Çayı ne kadar çok sevdiğimi "Çay" yazımdan da anlamışsınızdır. Elimden geldiğince bulabildiğim farklı çayları tatmaya çalışıyorum. İzmir'de Tea&Pot Cafe adlı çok sevimli bir çay evi açıldı. Ben de oradaki değişik çayları deneme fırsatı buldum. İçlerinden en çok oolong çayını beğendim. Tea&Pod'da buradaki  çaylarıı satın alıp evinizde de içebiliyorsunuz, ancak fiyatları biraz tuzlu. İzmir'de Tea&Pot Cafe'den bir kare...

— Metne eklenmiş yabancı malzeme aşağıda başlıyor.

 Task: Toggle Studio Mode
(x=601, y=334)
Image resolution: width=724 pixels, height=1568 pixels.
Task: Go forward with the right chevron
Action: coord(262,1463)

Geçenlerde çok sevdiğim bir arkadaşım Çin'e gitti.Çin'de çay kültürünün çok önemli olduğunu zaten biliyordum, bir de üzerine Sharlock Holmes dizisindeki bir bölümde müzedeki kızın çin çay seramonisi sahnesini görünce çok hoşuma gitti. Çay Seramonisini çok seven başka bir arkadaşım da 3 ayaklı, ağzında para tutan bir kurbağanın da bu seramoni de yer aldığını anlatmıştı. Ben de seramonimin tam olması için tüm bu bilgileri Çin'e giden arkadaşıma bir çok fotoğrafla anlattım. Çin'den döndüğünde oolong çayı, çin çay seramoni seti, 3 ayaklı ağzında para tutan kurbağa ve suya atınca çiçek açan çaylardan getirdi. Oolong çayı ve suya atınca çiçek açan çaylarımın fotoğrafını da paylaşıyorum.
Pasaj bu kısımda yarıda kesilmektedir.